The location of Eden is described in Genesis 2:10–14:

And a river went out of Eden to water the garden; and from thence it was parted, and became four heads. The name of the first is Pishon; that is it which compasseth the whole land of Havilah, where there is gold; and the gold of that land is good; there is bdellium and the onyx stone. And the name of the second river is Gihon; the same is it that compasseth the whole land of Cush. And the name of the third river is Tigris; that is it which goeth toward the east of Asshur. And the fourth river is the Euphrates.

Suggestions for the location of Eden include the head of the Persian Gulf, as argued by Juris Zarins, in southern Mesopotamia where the Tigris and Euphrates rivers run into the sea; and in the Armenian Highlands or Armenian National Plateau. British archaeologist David Rohl locates it in Iran, and in the vicinity of Tabriz, but this suggestion has not been adopted by mainstream academia.

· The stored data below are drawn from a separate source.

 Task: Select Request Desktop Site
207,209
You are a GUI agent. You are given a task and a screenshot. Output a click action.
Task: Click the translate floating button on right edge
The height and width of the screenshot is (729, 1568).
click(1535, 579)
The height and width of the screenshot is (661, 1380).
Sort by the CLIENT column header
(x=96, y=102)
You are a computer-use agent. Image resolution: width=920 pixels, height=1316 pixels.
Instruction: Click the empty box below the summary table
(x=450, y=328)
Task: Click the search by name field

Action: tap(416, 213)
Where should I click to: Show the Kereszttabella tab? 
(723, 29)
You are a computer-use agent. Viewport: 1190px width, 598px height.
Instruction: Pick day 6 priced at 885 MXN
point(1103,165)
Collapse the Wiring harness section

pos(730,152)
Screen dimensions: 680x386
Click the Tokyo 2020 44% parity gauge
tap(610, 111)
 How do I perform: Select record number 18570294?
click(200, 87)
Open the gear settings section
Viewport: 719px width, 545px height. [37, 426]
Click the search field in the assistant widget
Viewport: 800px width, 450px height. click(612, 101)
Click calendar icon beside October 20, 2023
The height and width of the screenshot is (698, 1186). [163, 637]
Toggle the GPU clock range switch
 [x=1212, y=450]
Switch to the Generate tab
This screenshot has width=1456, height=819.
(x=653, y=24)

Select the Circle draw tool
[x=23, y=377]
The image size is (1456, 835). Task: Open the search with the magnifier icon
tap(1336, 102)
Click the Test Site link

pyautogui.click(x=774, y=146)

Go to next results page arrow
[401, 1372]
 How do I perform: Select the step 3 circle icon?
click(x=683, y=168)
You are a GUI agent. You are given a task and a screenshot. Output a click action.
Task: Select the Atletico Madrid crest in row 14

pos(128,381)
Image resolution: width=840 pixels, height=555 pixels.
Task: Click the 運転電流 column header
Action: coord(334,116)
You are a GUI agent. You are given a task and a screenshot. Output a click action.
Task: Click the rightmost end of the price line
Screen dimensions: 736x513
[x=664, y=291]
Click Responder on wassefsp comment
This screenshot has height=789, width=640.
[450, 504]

Others theorize that Eden was merely a region of "considerable size" in Mesopotamia, where its native inhabitants still exist in cities such as Telassar, based on verses such as Isaiah 37:12, or that it encompassed the entire Fertile Crescent.

According to Terje Stordalen, the Book of Ezekiel places Eden in Lebanon. "[I]t appears that the Lebanon is an alternative placement in Phoenician myth (as in Ez 28,13, III.48) of the Garden of Eden", and there are connections between paradise, the Garden of Eden and the forests of Lebanon (possibly used symbolically) within prophetic writings. Edward Lipinski and Peter Kyle McCarter have suggested that the garden of the gods, the oldest Sumerian analog of the Garden of Eden, relates to a mountain sanctuary in the Lebanon and Anti-Lebanon ranges.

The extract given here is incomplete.